(QUOTED TEXT):
Analysis Engine Scaling
The Analysis engine uses symmetric multiprocessing (SMP) as a way to analyze large quantities of data. This method involves increasing the number of processors/cores for a physical (or virtual) machine to allow the software to run parallel computations during the knowledge graph creation and exploration steps. Because of the compact nature of a Knowledge Graph (instead of just the raw rows/cols data), analyzing a graph in parallel is extremely efficient. Adding processors provides a near linear speed increase to the process.
Prediction Engine Scaling
The Prediction Engine is very fast, as it is only responsible for applying the pre-computed If/Then rules from the Analysis Engine to new incoming data. The Prediction Engine supports horizontal scaling across many machines. This enables running the prediction engine on as many different servers or IOT edge devices as needed, in parallel. The size of the predictive rules is very small and hence the rules and the run-time execution prediction engine can be pushed to all of the endpoints to allow for completely independent predictions in parallel.
Other Unique Scaling Abilities
The key to solving any big problem is to first break it down into base components. Unlike other solutions that try to brute force the analysis of large data sets, such as running queries against huge database tables, EmcienPatterns employs a few unique capabilities that allow it to take big problems and analyze them in a much more condensed form.
- Automatic Feature Selection: Without the need for user intervention, Emcien identifies and removes columns and values that have little to do with the issue being analyzed. This reduces the complexity and scope of the problem, while additionally removing noise that would otherwise detract from a clear understanding of significant factors.
- Automatic Data Binning: Emcien can transform numeric data into distinct ranges that have optimal predictive potential. Rather than needing to contextualize individual values, numbers are automatically grouped together into bands that produce consistent results. This feature can transform large ranges of low-frequency values into compact and significant patterns.

Collection entries:
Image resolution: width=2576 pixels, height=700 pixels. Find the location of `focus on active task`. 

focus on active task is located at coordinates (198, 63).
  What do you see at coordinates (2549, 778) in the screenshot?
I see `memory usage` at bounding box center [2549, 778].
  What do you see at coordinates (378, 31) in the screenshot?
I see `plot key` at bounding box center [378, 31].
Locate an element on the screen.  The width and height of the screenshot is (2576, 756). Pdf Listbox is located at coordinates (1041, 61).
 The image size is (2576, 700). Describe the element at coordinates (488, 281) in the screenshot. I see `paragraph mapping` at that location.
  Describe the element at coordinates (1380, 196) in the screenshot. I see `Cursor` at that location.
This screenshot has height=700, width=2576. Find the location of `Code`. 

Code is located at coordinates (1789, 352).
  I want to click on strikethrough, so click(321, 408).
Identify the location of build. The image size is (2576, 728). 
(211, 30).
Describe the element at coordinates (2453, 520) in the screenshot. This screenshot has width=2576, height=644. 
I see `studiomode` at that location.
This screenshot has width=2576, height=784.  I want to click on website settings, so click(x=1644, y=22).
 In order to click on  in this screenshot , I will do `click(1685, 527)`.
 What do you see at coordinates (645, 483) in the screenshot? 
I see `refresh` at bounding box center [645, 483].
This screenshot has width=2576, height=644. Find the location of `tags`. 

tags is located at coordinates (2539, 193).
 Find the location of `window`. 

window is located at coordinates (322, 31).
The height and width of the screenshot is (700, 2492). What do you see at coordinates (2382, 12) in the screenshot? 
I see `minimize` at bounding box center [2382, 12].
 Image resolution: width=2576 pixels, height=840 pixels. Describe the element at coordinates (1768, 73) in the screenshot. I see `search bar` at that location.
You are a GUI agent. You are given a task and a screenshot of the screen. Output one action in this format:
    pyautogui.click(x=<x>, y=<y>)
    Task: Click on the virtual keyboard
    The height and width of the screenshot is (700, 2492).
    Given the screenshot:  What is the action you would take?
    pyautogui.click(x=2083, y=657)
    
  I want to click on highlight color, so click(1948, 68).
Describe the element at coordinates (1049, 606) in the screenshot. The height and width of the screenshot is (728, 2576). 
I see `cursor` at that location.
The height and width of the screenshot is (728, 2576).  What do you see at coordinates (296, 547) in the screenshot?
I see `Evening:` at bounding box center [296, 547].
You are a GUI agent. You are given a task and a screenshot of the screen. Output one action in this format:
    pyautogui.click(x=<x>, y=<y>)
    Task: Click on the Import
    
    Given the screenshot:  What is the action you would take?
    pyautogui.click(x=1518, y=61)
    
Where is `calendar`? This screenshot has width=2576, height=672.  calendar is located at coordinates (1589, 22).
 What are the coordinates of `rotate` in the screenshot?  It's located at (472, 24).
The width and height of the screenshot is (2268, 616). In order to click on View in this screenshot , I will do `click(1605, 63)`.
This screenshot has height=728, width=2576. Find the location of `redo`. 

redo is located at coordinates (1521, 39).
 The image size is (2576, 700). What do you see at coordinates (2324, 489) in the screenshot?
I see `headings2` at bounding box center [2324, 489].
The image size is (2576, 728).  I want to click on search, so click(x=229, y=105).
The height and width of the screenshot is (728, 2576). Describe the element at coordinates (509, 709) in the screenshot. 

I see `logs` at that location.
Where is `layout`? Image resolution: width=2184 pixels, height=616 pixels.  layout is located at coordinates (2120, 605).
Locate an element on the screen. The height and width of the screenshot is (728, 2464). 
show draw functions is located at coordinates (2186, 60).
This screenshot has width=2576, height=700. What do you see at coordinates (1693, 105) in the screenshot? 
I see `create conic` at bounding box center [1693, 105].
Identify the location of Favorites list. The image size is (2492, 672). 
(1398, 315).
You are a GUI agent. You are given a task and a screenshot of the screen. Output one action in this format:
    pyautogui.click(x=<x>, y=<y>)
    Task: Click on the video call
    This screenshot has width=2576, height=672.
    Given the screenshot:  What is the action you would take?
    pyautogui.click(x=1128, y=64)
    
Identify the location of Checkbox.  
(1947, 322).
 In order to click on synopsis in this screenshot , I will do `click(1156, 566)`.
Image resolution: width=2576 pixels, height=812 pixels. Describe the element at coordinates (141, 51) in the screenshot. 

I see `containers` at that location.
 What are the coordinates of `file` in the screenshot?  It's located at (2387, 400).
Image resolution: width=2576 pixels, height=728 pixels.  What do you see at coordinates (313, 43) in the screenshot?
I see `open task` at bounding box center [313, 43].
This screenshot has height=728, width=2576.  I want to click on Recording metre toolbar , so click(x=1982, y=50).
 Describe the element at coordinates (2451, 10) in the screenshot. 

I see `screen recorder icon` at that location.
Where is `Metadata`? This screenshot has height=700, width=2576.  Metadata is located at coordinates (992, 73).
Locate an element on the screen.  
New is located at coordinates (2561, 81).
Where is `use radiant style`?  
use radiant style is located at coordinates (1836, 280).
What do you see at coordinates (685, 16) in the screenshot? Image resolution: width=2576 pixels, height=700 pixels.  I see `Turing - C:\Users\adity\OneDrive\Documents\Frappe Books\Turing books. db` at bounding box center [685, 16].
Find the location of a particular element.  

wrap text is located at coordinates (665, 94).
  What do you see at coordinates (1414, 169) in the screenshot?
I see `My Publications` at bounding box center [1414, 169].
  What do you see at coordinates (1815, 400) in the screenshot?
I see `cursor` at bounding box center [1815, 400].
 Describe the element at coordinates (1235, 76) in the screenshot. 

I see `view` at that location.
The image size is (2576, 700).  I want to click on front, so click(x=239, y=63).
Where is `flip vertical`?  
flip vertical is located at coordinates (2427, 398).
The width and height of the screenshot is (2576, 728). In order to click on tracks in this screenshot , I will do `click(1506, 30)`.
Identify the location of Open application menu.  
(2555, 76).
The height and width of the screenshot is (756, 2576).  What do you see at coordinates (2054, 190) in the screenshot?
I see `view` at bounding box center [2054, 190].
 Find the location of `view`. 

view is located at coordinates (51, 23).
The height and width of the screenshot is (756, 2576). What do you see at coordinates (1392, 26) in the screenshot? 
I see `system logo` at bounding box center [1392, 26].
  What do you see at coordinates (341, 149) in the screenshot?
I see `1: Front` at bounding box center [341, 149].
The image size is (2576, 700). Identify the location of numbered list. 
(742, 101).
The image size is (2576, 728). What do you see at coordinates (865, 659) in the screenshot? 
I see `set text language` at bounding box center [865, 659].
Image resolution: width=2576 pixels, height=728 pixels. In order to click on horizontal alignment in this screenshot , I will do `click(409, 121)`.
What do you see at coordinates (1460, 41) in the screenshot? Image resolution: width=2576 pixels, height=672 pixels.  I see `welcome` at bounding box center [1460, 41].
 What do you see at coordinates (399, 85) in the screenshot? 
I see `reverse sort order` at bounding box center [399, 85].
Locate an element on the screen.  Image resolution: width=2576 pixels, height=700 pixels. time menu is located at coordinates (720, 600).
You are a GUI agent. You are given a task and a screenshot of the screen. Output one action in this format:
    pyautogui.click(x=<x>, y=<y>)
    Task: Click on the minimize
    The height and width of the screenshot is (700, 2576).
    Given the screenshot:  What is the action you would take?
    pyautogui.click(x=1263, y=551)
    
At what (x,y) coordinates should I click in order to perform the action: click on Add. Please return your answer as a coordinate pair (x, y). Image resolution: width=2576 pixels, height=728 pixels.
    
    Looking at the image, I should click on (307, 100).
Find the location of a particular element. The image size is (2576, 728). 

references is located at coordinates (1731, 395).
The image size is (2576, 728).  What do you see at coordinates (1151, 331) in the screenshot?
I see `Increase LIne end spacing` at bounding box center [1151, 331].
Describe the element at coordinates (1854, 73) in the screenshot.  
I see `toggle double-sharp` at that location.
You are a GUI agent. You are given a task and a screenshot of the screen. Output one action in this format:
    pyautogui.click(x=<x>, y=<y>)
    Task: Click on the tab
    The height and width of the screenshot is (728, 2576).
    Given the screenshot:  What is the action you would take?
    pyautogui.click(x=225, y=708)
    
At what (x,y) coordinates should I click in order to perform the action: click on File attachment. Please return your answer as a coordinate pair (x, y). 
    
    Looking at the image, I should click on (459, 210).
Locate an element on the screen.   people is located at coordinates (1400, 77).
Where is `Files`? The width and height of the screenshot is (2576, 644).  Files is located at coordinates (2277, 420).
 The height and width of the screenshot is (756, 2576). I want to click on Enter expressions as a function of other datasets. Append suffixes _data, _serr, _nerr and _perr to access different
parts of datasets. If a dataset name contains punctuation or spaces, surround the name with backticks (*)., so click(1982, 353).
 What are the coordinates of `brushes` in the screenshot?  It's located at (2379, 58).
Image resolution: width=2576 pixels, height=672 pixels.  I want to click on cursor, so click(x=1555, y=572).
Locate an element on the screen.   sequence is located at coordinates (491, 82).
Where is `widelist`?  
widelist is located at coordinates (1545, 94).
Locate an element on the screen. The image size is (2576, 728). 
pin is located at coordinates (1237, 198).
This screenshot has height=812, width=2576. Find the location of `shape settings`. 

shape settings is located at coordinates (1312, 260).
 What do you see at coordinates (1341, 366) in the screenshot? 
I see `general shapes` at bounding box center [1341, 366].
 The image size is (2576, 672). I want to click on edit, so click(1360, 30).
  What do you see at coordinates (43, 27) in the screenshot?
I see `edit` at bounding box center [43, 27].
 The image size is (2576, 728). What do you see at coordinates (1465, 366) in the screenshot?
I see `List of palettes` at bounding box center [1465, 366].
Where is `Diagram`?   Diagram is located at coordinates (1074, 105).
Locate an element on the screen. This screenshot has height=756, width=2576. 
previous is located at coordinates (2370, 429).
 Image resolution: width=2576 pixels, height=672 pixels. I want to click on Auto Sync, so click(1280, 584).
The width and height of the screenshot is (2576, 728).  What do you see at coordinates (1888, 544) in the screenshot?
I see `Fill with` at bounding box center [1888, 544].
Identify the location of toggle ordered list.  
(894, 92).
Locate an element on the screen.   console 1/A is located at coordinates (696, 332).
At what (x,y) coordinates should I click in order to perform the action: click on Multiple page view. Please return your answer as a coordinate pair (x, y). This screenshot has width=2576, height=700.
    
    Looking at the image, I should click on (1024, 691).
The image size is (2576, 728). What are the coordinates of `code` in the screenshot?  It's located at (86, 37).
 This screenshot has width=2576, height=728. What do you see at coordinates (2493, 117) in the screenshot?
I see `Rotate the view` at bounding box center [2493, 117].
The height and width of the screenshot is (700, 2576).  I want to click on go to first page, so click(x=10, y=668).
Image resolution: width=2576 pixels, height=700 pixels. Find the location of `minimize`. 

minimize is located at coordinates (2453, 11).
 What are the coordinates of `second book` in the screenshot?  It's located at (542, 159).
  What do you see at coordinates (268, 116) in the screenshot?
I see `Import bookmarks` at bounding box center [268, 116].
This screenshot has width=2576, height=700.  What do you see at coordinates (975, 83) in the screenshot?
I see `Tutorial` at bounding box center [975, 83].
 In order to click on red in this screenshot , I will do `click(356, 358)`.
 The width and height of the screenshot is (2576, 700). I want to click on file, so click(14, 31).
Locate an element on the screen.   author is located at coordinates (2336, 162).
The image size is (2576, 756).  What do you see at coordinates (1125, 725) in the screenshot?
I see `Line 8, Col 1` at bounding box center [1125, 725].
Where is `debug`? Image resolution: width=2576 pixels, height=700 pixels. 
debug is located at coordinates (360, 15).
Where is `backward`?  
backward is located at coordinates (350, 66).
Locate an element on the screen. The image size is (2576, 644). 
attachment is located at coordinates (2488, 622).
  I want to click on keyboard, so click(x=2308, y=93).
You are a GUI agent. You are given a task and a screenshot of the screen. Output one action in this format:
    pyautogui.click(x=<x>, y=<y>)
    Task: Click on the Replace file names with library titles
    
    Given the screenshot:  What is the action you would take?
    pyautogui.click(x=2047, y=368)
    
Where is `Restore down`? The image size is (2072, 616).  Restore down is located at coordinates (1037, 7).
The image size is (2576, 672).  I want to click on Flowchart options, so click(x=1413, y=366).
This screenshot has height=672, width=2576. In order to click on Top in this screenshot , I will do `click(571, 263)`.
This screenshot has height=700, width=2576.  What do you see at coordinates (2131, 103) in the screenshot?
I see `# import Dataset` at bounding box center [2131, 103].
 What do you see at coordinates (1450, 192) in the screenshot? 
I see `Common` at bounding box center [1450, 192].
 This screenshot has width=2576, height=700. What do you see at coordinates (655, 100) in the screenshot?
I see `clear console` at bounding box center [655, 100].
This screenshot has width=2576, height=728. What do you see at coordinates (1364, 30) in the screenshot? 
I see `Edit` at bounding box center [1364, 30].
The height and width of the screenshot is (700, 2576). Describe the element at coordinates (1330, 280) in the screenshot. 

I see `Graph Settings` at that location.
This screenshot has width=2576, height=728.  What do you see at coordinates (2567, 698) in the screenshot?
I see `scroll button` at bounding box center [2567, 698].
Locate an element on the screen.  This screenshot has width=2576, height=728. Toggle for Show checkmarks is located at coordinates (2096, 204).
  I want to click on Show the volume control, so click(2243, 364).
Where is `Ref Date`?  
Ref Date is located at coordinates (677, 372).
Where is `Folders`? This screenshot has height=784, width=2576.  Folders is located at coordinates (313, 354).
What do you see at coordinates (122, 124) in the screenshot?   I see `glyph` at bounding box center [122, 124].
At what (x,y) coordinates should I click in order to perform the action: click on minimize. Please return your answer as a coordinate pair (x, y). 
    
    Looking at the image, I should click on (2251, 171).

(GIVEN INSTRUCTION 1): List the section headings in the scaling passage.
(GIVEN INSTRUCTION 2): Please carry the scaling passage forward from its last sentence.

(EXERCISE RESULT 1):
Analysis Engine Scaling
Prediction Engine Scaling
Other Unique Scaling Abilities

(EXERCISE RESULT 2):
- Graph Analysis: Converts any and all source data into a graph (nodes with arcs connecting to other nodes) of related items before trying to discover patterns. Instead of analyzing millions of transactions in a database, data is first connected together on a graph where valuable relationships are instantly discovered by the engine.
Hardware Configuration for Benchmark
This paper provides quantitative benchmarks for multiple data sets. To enable the reader to duplicate and/or compare results, all the benchmarks are performed on a standard configuration that has been published.
Benchmark Machine Profile
|Clock Speed||2.4 GHz|
|Processor Type||Intel(R) Xeon(R) CPU E5-2609 0 @ 2.40GHz|
|Total Memory||128 GB|
|Operating System||Ubuntu 14.04.5 LTS|
Some of the datasets included in this benchmark are publically available so comparisons can be easily done with alternative methods and technologies. We have also included non-public datasets in this evaluation to provide a wider range of types of data, covering many use-cases and problems our customers have solved using the EmcienPatterns solution.
The use-cases these datasets covered include:
- DDOS: Network Traffic “denial of service” data set
- Predictive Maintenance: Distribution Vehicles that are monitored for breakdowns to predict failures before they occur
- Automotive IOT: Monitoring car sensors to determine what drives peak efficiency
- Credit Spend Data: Analyzing credit card data spend for high spend patterns
- Airline Traffic: Data tracking the locations (lat/lng), altitudes and other metrics of commercial flights all over the world to predict ascent/descent rates (public)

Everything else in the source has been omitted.